Manual de vida
Manual de vida Digno como Prisco Helvidio
Eso mismo vio Prisco Helvidio y obró de acuerdo con lo que veía. Cuando Vespasiano le transmitió la orden de que no acudiera al Senado respondió: «Está en tu mano el no permitirme ser senador, pero mientras lo sea, debo ir».
—¡Bien! Pero si vas —le dijo—, calla.
—No me preguntes y callaré.
—¡Pero tengo que preguntarte!
—Y yo que decir lo que me parece justo.
—Si dices algo, te mataré.
—¿Cuándo te he dicho que yo sea inmortal? Tú haz tu papel y yo haré el mío. El tuyo es matarme y el mío morir sin temblar. El tuyo, exiliarme; el mío, partir sin entristecerme.
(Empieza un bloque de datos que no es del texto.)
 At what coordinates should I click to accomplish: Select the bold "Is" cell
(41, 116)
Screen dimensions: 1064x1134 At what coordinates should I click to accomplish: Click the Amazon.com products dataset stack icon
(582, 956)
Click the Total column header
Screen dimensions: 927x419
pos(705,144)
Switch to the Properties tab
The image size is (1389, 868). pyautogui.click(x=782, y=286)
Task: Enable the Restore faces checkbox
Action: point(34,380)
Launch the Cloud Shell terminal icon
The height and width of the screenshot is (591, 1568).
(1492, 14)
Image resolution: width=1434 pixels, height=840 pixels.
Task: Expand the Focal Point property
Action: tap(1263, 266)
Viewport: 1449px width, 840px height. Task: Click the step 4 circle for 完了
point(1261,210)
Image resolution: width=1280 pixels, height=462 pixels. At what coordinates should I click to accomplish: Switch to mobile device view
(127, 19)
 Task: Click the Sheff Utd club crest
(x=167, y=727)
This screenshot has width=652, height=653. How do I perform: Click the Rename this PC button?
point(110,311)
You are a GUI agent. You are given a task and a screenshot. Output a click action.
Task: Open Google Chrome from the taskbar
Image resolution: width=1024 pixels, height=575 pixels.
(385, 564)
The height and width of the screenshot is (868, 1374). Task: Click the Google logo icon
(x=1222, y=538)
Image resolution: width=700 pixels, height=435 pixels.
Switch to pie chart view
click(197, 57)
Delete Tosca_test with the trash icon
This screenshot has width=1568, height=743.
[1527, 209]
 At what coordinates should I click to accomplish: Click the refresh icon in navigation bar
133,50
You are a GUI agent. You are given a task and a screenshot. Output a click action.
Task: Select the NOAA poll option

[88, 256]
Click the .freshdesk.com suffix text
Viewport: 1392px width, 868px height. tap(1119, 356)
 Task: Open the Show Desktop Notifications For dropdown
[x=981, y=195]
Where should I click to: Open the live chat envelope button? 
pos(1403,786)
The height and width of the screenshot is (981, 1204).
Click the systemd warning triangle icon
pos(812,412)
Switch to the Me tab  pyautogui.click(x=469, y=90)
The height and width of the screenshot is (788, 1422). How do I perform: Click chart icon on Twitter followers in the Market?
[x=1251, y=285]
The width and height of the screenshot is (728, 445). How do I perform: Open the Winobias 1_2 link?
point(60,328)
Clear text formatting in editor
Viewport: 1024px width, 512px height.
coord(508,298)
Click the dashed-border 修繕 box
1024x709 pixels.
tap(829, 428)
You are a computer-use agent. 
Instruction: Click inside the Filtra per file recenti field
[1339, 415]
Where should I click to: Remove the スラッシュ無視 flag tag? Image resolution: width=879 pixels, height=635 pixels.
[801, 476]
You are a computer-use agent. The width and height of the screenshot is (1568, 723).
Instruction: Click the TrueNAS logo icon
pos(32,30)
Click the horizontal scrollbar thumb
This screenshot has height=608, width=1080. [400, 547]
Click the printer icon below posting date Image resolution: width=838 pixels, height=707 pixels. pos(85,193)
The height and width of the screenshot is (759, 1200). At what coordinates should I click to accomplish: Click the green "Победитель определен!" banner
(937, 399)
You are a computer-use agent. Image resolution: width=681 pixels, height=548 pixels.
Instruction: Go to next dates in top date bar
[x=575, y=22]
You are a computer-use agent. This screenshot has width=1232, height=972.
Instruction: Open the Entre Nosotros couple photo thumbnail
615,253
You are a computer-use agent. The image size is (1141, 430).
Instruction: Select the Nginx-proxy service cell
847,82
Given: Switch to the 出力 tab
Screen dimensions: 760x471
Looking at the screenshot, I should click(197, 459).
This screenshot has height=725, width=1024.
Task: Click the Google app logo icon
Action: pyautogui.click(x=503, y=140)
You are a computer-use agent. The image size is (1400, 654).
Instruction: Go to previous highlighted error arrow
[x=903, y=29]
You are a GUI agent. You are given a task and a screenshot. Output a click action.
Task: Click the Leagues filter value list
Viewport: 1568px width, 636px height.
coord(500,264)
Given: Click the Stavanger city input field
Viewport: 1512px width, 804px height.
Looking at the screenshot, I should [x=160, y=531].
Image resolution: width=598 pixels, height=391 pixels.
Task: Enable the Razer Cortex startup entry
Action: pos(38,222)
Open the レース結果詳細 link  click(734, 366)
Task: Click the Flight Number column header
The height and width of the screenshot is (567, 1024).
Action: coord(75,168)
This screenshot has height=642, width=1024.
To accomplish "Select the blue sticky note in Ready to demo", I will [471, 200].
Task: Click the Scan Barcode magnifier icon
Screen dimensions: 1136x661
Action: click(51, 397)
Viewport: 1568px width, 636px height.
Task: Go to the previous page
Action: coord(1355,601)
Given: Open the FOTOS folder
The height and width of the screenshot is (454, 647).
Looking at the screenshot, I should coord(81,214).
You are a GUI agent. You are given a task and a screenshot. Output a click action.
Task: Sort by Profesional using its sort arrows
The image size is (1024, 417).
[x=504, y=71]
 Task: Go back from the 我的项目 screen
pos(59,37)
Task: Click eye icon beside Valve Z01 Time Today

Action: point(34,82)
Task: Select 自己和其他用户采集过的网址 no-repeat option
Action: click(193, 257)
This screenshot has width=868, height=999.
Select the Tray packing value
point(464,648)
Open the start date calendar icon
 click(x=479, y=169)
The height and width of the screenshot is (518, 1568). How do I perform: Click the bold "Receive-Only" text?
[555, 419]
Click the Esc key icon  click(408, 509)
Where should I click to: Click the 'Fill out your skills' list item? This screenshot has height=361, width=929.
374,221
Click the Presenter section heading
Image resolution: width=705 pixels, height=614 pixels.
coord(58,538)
¿De qué le sirvió a Prisco ser único? ¿De qué sirve la púrpura a la toga? ¿Hace más que brillar como púrpura y destacarse como hermoso ejemplo para el resto? Otro, al decirle el César en una circunstancia semejante que no acudiera al Senado, hubiera dicho: «Te agradezco que me lo evites». Pero a alguien así no le habría impedido asistir, sino que habría sabido que o se sentaría allí como un pasmarote o, de hablar, habría dicho lo que sabía que el César quería e incluso habría exagerado.